Pursuing Justice Podcast Episode 26: As a teenager, Mark Purnell was convicted of a murder he didn’t commit. After years of self-advocacy, his case caught the attention of pro bono counsel. Hear about their dramatic fight for his exoneration.
Related Links:
National Registry of Exonerations profile of Mark Purnell
https://www.law.umich.edu/special/exoneration/Pages/casedetail.aspx?caseid=6318
Press Release: Milbank Wins Dismissal of Murder Conviction, Freeing Innocent Man After Nearly 16 Years in Prison
Delaware Supreme Court: Purnell v. Delaware, 254 A.3d 1053 (Del. 2021)
https://law.justia.com/cases/delaware/supreme-court/2021/113-2020.html
Delaware Innocence Project
National Innocence Project
This podcast provides a behind-the-scenes exploration of pro bono and public interest legal work. These heartening stories are told from both clients’ and lawyers’ perspectives to showcase intimate portraits of lawyers helping those with limited access to justice.

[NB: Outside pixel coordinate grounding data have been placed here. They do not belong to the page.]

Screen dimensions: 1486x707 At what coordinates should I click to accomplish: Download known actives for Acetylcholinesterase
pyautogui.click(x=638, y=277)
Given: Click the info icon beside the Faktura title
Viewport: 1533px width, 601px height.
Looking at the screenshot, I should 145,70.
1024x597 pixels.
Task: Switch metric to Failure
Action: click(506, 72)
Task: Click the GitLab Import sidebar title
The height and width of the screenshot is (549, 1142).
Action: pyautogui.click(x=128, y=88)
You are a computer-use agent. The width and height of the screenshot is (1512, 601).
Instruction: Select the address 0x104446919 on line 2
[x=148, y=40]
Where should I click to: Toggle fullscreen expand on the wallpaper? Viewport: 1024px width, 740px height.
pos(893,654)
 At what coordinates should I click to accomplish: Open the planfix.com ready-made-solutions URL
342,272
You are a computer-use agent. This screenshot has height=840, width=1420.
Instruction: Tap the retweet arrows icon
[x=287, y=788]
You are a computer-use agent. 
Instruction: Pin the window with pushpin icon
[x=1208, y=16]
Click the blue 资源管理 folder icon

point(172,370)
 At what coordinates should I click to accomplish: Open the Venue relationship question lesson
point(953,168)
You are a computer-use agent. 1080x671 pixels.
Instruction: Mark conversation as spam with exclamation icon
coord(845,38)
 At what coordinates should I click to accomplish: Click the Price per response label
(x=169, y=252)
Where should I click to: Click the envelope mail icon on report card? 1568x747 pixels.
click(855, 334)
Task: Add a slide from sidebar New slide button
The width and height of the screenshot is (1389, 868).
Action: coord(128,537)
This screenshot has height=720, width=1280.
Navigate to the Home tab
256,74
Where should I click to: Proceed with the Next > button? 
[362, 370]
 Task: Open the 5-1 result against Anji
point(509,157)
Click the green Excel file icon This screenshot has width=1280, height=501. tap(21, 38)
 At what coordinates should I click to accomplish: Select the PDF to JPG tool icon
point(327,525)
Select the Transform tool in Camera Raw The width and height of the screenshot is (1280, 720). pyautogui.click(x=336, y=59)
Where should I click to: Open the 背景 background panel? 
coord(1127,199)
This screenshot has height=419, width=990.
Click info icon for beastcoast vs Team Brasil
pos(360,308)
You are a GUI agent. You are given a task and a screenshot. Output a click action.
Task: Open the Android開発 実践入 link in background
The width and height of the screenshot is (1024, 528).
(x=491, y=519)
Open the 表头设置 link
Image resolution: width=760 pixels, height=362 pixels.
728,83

Please note: CLE is not offered for listening to this podcast, and the views and opinions expressed within represent those of the speakers and not necessarily those of PLI.
FEATURED IN THIS EPISODE
Tiffani D. Hurst
Tiffani D. Hurst has spent 20 years as a criminal defense attorney. During the majority of that time, she was a habeas attorney defending clients on death row. When the state death penalty was ruled unconstitutional, she entered private practice while attending Drexel University's M.S. program in Special Education with the goal of learning how to help stakeholders better navigate the Individualized Educational Plan (IEP) process. Ultimately, Tiffani sees the intersection of asset-based pedagogy, social emotional learning (SEL), and trauma-informed teaching as a way to accomplish her long-term goal of disrupting the preschool-to-prison nexus. She is currently working on a Ph.D. in education researching concrete steps that educators can take to develop and use a culturally competent lens as they implement practices and programs that will disrupt the nexus. Tiffani has a J.D. from the University of Chicago Law School, an M.S. in Education from Drexel University, an M.Ed. in Psychology from Springfield College, and a B.A. from Wellesley College.
Herbert W. Mondros
Herbert W. Mondros is Special Counsel at Rigrodsky Law. Mr. Mondros is a graduate of Fairleigh Dickinson University and a magna cum laude graduate of Tulane University Law School, where he served as a member of the Tulane Law Review and was awarded the Order of the Coif. After graduating law school, Mr. Mondros entered the United States Department of Justice through the Honors Program. He served as a Trial Attorney in the Environmental Crimes Section and Assistant U.S. Attorney and Chief Appellate Counsel for the United States Attorney for the Eastern District of Louisiana. Prior to joining Rigrodsky Law, Mr. Mondros was a litigation partner at Margolis Edelstein and a litigation associate in the Delaware office of Skadden, Arps, Slate, Meagher & Flom LLP. He has represented plaintiffs and defendants in shareholder corporate and derivative litigation, securities and consumer fraud class actions, and commercial civil litigation. Mr. Mondros routinely litigates in all of Delaware’s state and federal courts. He has an active pro bono practice, representing defendants in capital punishment cases and plaintiffs in prisoner civil rights cases. Mr. Mondros has been a member of defense teams that exonerated and freed two individuals who had been wrongfully convicted and collectively served more than 30 years on Delaware’s death row, and a third who served 38 years in prison for a crime he did not commit. Mr. Mondros serves on the Board of Innocence Project Delaware, an innocence organization dedicated to the exoneration of wrongfully convicted individuals.